WHAT IS REQUIRED:
Copy out each line of the listing below where the string "computer" appears.

EXERCISE DATA:
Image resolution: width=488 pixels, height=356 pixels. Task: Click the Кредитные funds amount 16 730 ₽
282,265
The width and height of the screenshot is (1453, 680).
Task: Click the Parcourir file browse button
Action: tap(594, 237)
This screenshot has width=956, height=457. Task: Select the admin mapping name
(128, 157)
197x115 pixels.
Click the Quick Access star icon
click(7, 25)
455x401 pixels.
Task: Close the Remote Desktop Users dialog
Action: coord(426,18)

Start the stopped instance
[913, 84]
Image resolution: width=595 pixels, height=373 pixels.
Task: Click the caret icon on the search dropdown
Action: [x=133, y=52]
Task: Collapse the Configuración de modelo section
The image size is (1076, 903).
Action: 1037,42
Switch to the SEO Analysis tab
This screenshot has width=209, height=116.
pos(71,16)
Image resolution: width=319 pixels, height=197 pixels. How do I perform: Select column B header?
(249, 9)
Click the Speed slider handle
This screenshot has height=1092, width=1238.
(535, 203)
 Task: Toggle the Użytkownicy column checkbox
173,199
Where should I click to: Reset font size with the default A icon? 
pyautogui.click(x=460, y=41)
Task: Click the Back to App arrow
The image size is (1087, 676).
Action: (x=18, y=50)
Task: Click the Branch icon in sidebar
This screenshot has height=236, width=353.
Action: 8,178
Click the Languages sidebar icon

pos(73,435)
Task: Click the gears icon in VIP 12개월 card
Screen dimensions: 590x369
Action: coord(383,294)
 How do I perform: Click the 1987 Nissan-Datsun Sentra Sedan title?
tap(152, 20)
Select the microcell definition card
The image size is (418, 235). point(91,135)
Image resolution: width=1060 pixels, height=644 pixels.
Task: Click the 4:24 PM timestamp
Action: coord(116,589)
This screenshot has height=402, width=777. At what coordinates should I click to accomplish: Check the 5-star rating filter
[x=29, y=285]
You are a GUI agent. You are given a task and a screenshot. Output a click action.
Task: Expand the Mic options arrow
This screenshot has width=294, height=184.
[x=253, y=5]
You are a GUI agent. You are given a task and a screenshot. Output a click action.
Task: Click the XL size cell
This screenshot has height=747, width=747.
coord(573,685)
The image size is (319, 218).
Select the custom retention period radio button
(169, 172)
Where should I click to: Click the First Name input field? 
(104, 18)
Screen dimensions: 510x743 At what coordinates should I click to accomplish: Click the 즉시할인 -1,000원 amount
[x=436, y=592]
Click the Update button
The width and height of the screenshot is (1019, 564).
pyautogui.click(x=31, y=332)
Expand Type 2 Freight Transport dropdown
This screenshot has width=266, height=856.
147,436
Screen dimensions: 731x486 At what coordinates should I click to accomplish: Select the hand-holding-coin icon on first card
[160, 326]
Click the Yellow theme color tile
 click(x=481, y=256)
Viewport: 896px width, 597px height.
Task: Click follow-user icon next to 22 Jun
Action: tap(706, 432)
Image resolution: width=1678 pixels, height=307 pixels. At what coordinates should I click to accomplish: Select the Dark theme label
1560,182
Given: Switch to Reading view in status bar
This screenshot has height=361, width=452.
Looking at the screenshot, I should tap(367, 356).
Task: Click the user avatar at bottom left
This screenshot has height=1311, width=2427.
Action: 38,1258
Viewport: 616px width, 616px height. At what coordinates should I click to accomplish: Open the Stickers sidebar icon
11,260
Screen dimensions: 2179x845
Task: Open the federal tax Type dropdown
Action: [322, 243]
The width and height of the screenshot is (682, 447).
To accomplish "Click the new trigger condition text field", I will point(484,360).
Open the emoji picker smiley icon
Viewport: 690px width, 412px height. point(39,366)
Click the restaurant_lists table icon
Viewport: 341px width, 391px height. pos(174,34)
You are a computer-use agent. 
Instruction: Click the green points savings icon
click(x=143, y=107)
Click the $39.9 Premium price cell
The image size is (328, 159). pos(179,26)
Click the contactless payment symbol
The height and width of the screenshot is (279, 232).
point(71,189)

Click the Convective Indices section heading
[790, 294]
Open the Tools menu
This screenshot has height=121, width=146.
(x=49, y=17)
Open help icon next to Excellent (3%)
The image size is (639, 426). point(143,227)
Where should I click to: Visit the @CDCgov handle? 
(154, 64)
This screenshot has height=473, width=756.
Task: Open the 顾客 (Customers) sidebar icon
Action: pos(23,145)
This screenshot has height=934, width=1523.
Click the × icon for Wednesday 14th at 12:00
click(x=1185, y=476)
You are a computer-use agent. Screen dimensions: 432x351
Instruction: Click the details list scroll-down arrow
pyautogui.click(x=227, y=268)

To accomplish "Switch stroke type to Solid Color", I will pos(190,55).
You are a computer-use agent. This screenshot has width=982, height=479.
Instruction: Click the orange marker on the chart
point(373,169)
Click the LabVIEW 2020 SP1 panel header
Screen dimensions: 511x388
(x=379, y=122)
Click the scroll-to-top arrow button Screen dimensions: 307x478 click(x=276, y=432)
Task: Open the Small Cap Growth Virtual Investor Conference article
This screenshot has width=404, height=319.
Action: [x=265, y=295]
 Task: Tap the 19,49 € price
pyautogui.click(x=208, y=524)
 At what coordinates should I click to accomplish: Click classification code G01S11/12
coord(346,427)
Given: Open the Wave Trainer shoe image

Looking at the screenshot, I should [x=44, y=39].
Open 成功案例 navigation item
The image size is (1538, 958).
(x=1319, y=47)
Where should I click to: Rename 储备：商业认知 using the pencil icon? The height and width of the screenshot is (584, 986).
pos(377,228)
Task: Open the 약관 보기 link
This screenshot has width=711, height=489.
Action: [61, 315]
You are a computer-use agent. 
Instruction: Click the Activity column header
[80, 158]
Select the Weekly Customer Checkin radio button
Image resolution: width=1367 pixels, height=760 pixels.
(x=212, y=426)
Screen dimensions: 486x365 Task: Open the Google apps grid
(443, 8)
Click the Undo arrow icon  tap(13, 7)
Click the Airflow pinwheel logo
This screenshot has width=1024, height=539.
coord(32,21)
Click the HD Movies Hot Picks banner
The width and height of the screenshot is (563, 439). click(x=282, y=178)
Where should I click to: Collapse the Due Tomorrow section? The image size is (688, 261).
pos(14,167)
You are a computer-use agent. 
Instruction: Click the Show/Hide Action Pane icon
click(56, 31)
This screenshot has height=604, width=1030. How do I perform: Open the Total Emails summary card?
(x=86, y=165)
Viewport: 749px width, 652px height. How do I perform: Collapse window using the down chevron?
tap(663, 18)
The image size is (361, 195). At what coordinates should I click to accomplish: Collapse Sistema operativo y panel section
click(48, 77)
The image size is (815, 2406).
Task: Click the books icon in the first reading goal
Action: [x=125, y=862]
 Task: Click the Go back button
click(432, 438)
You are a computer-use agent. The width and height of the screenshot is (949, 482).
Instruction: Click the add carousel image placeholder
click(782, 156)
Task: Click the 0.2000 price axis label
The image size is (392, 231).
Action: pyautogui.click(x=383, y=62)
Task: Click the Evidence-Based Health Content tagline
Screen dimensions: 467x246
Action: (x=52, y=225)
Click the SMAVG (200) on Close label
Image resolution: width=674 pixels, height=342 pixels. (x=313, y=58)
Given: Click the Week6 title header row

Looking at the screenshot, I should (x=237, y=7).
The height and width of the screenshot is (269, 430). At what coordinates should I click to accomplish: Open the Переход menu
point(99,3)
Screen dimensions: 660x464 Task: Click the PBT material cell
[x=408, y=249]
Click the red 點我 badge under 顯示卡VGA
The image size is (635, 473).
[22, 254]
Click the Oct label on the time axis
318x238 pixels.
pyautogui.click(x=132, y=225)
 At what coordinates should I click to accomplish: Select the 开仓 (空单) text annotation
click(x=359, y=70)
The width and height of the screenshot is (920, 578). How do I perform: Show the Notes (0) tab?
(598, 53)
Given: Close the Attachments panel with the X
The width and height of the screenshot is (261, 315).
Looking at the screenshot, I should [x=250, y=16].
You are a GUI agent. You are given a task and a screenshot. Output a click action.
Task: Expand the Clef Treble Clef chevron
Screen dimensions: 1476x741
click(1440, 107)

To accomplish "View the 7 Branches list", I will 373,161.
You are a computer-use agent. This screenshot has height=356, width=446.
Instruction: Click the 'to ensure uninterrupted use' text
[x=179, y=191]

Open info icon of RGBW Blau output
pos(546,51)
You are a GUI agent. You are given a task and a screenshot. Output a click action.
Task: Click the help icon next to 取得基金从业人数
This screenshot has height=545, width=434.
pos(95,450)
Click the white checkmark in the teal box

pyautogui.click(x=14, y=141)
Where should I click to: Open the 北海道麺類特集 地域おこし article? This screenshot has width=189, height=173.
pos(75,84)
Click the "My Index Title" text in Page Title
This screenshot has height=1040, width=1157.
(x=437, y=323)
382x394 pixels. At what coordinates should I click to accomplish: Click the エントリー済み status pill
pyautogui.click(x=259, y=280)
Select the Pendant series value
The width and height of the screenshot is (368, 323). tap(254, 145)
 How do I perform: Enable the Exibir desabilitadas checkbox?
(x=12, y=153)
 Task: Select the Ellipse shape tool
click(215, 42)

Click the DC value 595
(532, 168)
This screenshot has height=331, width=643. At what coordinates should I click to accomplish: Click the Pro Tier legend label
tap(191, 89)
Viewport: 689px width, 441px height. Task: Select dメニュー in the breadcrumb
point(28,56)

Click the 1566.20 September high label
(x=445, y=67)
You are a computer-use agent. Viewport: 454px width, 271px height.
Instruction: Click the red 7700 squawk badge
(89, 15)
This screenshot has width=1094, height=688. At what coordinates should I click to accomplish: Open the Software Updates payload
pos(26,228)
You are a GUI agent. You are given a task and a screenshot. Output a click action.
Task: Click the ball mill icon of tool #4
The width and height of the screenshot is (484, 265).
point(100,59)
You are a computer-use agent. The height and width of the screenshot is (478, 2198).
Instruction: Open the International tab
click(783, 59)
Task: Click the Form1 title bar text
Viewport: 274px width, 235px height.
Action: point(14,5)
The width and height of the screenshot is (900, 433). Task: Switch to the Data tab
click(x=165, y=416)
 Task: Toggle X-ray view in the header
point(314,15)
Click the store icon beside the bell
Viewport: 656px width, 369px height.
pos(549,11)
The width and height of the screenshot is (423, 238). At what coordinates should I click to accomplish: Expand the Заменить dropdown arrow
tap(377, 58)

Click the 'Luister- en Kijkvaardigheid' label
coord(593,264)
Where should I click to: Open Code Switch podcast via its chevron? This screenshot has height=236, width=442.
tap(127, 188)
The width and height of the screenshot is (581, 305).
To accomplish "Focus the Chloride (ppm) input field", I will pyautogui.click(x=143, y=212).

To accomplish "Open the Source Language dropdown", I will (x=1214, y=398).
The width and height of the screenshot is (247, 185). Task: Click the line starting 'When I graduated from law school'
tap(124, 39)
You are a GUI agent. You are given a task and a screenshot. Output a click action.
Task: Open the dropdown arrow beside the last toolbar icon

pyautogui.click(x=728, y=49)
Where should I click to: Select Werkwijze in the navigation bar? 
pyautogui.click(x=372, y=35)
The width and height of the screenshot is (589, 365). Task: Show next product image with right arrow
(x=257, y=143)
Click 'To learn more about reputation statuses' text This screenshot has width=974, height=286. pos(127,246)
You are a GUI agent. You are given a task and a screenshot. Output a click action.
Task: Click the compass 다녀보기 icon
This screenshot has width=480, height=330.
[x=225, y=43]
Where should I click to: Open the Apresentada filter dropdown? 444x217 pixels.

YOUR SOLUTION:
You are a computer-use agent. 
You are a computer-use agent. Screen dimensions: 432x351
You are a computer-use agent. This screenshot has width=982, height=479.
You are a computer-use agent. 
You are a computer-use agent. 
You are a computer-use agent. The width and height of the screenshot is (949, 482).
You are a computer-use agent. This screenshot has height=356, width=446.
You are a computer-use agent. Viewport: 454px width, 271px height.
You are a computer-use agent. The height and width of the screenshot is (478, 2198).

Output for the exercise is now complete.